* _BAGIAN DOKUMEN_

Dalam 10 tahun pertama, REDD+ memicu antusias dan harapan bagi sebuah transisi global dari praktik yang mengancam hutan tropis menuju mitigasi iklim jangka panjang. Meski menghadapi isu pendanaan dan berbagai tantangan tak terduga, REDD+ mulai menunjukkan potensinya – memang lebih lambat dari harapan.
Sebuah buku baru, yang diluncurkan pada Konferensi Para Pihak (COP) Konvensi Kerangka Kerja PBB mengenai Perubahan Iklim (UNFCCC) di Katowice, Polandia, tahun ini, mencatat berbagai upaya reduksi emisi dari deforestasi dan degradasi hutan serta peningkatan stok karbon (REDD+) di berbagai tingkat.
Pada UNFCCC COP 2007 di Bali, Indonesia, REDD+ lahir sebagai skenario global dengan harapan membangun jembatan menuju ekonomi netral-karbon – dengan cepat, mudah dan murah.
“REDD+ tidak mengambil rute terencana dari A ke B – yakni menyediakan negara berkembang kaya hutan dengan insentif langsung untuk mendorong mitigasi iklim dalam sektor hutan dan pemanfaatan lahan,” kata Arild Angelsen, profesor di Universitas Ilmu Hayati Norwegia dan mitra senior Pusat Penelitian Kehutanan Internasional (CIFOR). “Tetapi kita dapat belajar banyak dari perjalanan sejauh ini.”
Mengapa REDD+ tidak sesuai harapan? Kurangnya pendanaan adalah alasan utama, terutama fakta bahwa pembayaran berbasis hasil – membayar negara berkembang yang menjaga atau meningkatkan stok karbon – tidak dirancang sebagai pendorong utama. REDD+ dimaksudkan sebagai bagian integral pasar karbon global, meski pasar ini tidak terwujud. Sebaliknya, sebagian besar pendanaan datang dari bantuan pembangunan, sedikit negara donor, dan sebagian negara berkembang menanggung bagian besar biaya penerapan REDD+.
“Juga terdapat banyak perbedaan, benturan gagasan mengenai REDD+,” kata Christopher Martius, koordinator Studi Komparatif G dan ko-editor buku ini. “Memisahkan antara REDD+ sebagai hasil (reduksi emisi) dan kerangka spesifik (aktivitas) pencapaian hasil akan menjernihkan banyak kebingungan.”
TANDA-TANDA VITAL
Kini, banyak pengamat bertanya apakah REDD+ telah mencapai tujuan reduksi deforestasi dan degradasi hutan atau apakah telah meningkatkan penghidupan lokal dan tata kelola hutan.

* _BAGIAN DATA_
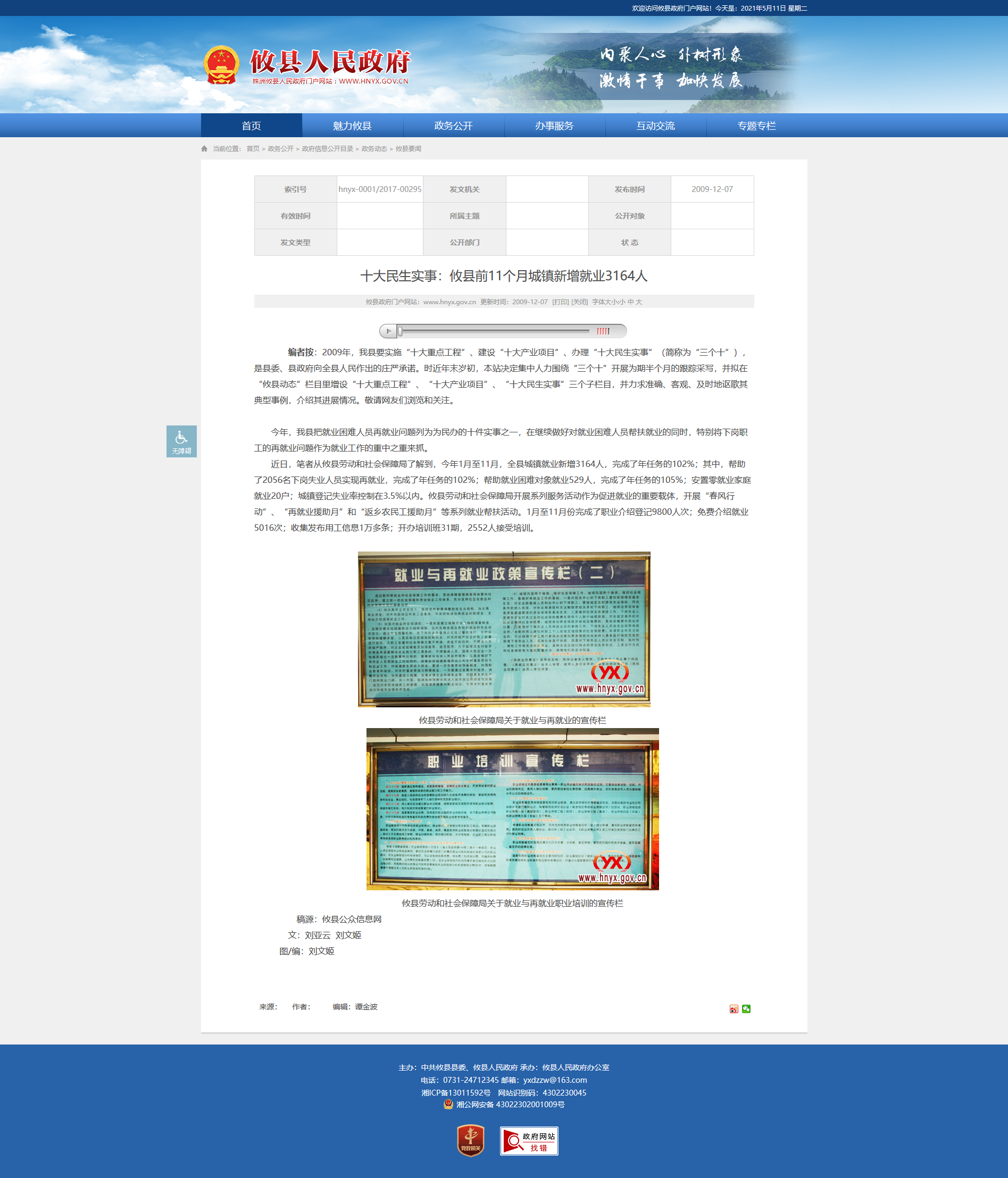Select the 政务公开 navigation tab

coord(453,126)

* _PETUNJUK TUGAS_
• A. Tulis ulang paragraf dalam artikel tentang REDD+ yang diawali dengan kata-kata "Mengapa REDD+ tidak sesuai harapan?" dalam bentuk daftar singkat yang memuat fakta-fakta utamanya.
• B. Salin kata demi kata bagian dari artikel tentang REDD+ yang dibuka dengan kata-kata berisi "Sebuah buku baru, yang" dan ditutup dengan "di berbagai tingkat.".

* _DAFTAR JAWABAN_
• A.
- Kurangnya pendanaan adalah alasan utama REDD+ tidak sesuai harapan.
- Pembayaran berbasis hasil, yaitu pembayaran kepada negara berkembang yang menjaga atau meningkatkan stok karbon, tidak dirancang sebagai pendorong utama.
- REDD+ dimaksudkan sebagai bagian integral pasar karbon global, tetapi pasar itu tidak terwujud.
- Sebagian besar pendanaan justru datang dari bantuan pembangunan dan sedikit negara donor.
- Sebagian negara berkembang menanggung bagian besar biaya penerapan REDD+.

• B.
Sebuah buku baru, yang diluncurkan pada Konferensi Para Pihak (COP) Konvensi Kerangka Kerja PBB mengenai Perubahan Iklim (UNFCCC) di Katowice, Polandia, tahun ini, mencatat berbagai upaya reduksi emisi dari deforestasi dan degradasi hutan serta peningkatan stok karbon (REDD+) di berbagai tingkat.